Segment Start: Text provided

Pairwise Align DNA - TheBiologyBro

💡 Quick Summary

Pairwise Align DNA accepts two DNA sequences and determines the optimal global alignment using the EDNAFULL substitution matrix and affine gap penalties. Use Pairwise Align DNA to look for conserved sequence regions between two DNA sequences.

📋 How to Use

Paste the first DNA sequence (raw or FASTA) into Sequence One. Input limit is 20,000 characters.
Paste the second DNA sequence (raw or FASTA) into Sequence Two. Input limit is 20,000 characters.
Set the Gap opening penalty — cost paid once when a gap is started.
Set the Gap extension penalty — cost paid for each additional position in a gap.
Click Submit. The aligned sequences are shown in FASTA format with the alignment score.
Click Load Example to align the two sample sequences from the original SMS.
Use the Copy button to copy the output to your clipboard.

🧮 Formulas & Logic

Alignment algorithm

Hirschberg divide-and-conquer (linear space, O(n) memory) with affine-gap Needleman–Wunsch DP for sub-problems

Scoring matrix

EDNAFULL (15×15 IUPAC DNA substitution matrix)

Affine gap cost

Gap of length k costs: gap_open + (k − 1) × gap_extend

📊 Result Interpretation

Aligned output

Gaps in the alignment are represented as "-"

Alignment score

Sum of EDNAFULL substitution scores minus gap penalties; higher is better

Seq 1 length

Number of valid DNA bases in the first input sequence

Seq 2 length

Number of valid DNA bases in the second input sequence

🔬 Applications

Comparing homologous gene sequences from different species
Identifying conserved regulatory elements between two genomic regions
Aligning two alleles or splice variants of the same gene
Quick global comparison before running a BLAST search

⚠️ Common Mistakes & Warnings

Non-DNA characters are removed

Characters that are not valid IUPAC DNA/RNA symbols are stripped before alignment. U is accepted and treated as T.

Long sequences may be slow

The Hirschberg algorithm is O(nm) time but O(n) space. Sequences near the 20,000 character limit may take several seconds in the browser.

Segment End: Text provided

= What to work on =
Retype the section of the pairwise DNA alignment page above that runs from "Paste the second" up to and including "the alignment score.", matching its wording precisely.

Segment Start: Dataset extract

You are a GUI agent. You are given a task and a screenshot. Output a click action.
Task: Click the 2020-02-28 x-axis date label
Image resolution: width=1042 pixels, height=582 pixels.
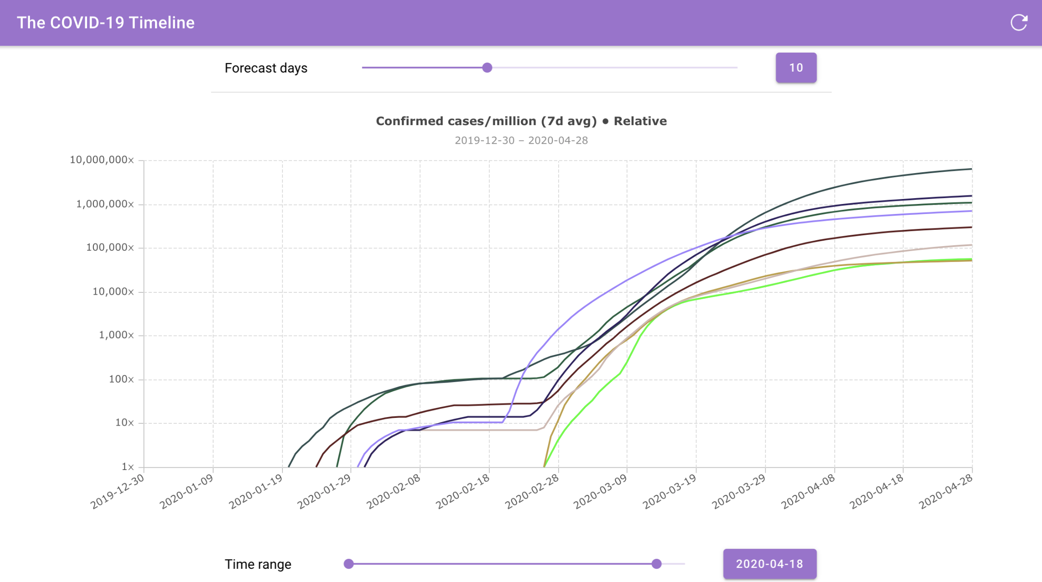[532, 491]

Segment End: Dataset extract
Segment Start: Dataset extract

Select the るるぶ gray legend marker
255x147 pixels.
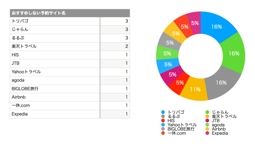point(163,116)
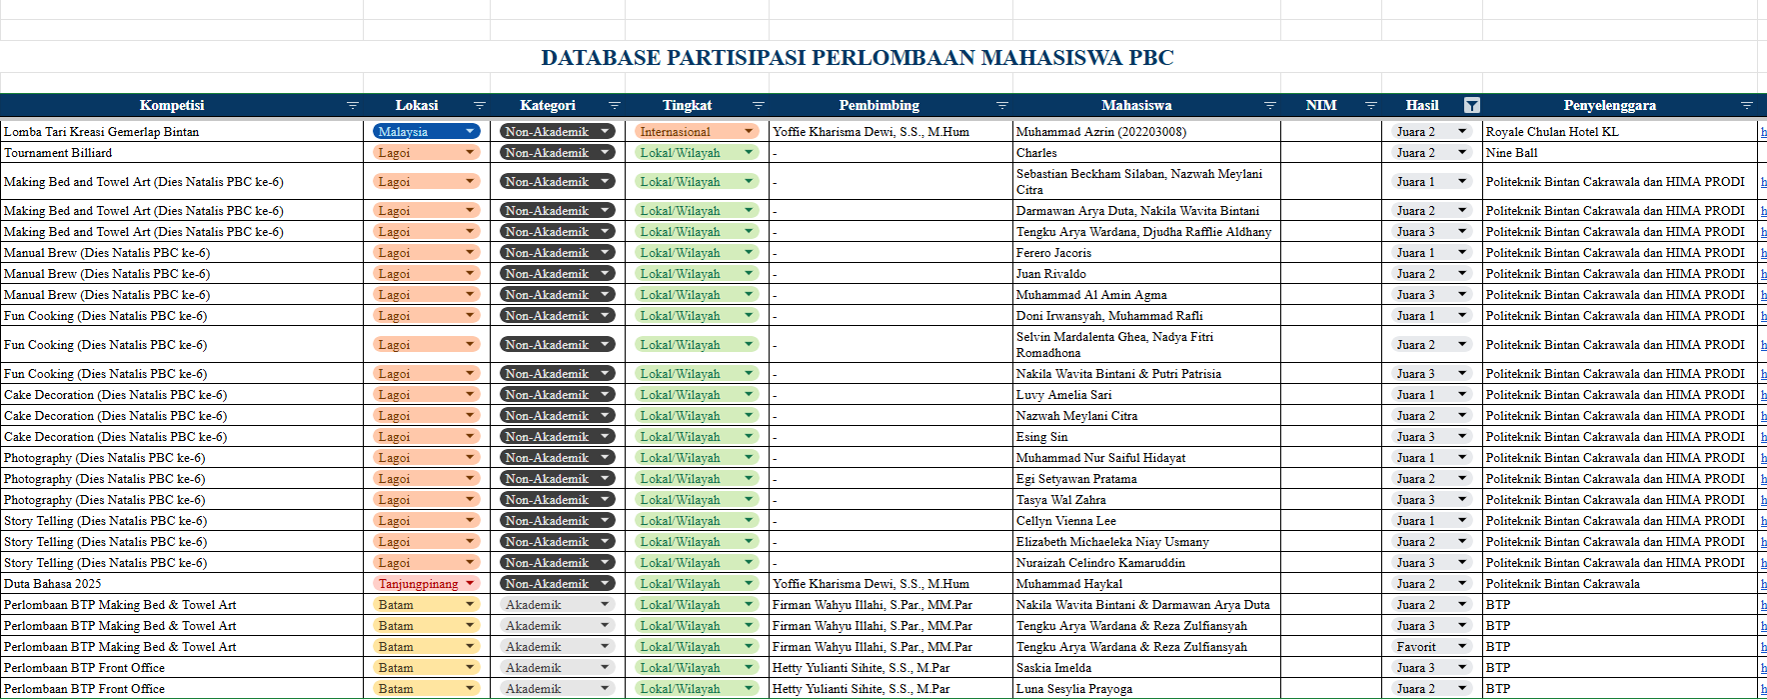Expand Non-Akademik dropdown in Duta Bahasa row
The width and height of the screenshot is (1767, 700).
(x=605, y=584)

Segment End: Dataset extract

= Answer to this problem =
Paste the second DNA sequence (raw or FASTA) into Sequence Two. Input limit is 20,000 characters.
Set the Gap opening penalty — cost paid once when a gap is started.
Set the Gap extension penalty — cost paid for each additional position in a gap.
Click Submit. The aligned sequences are shown in FASTA format with the alignment score.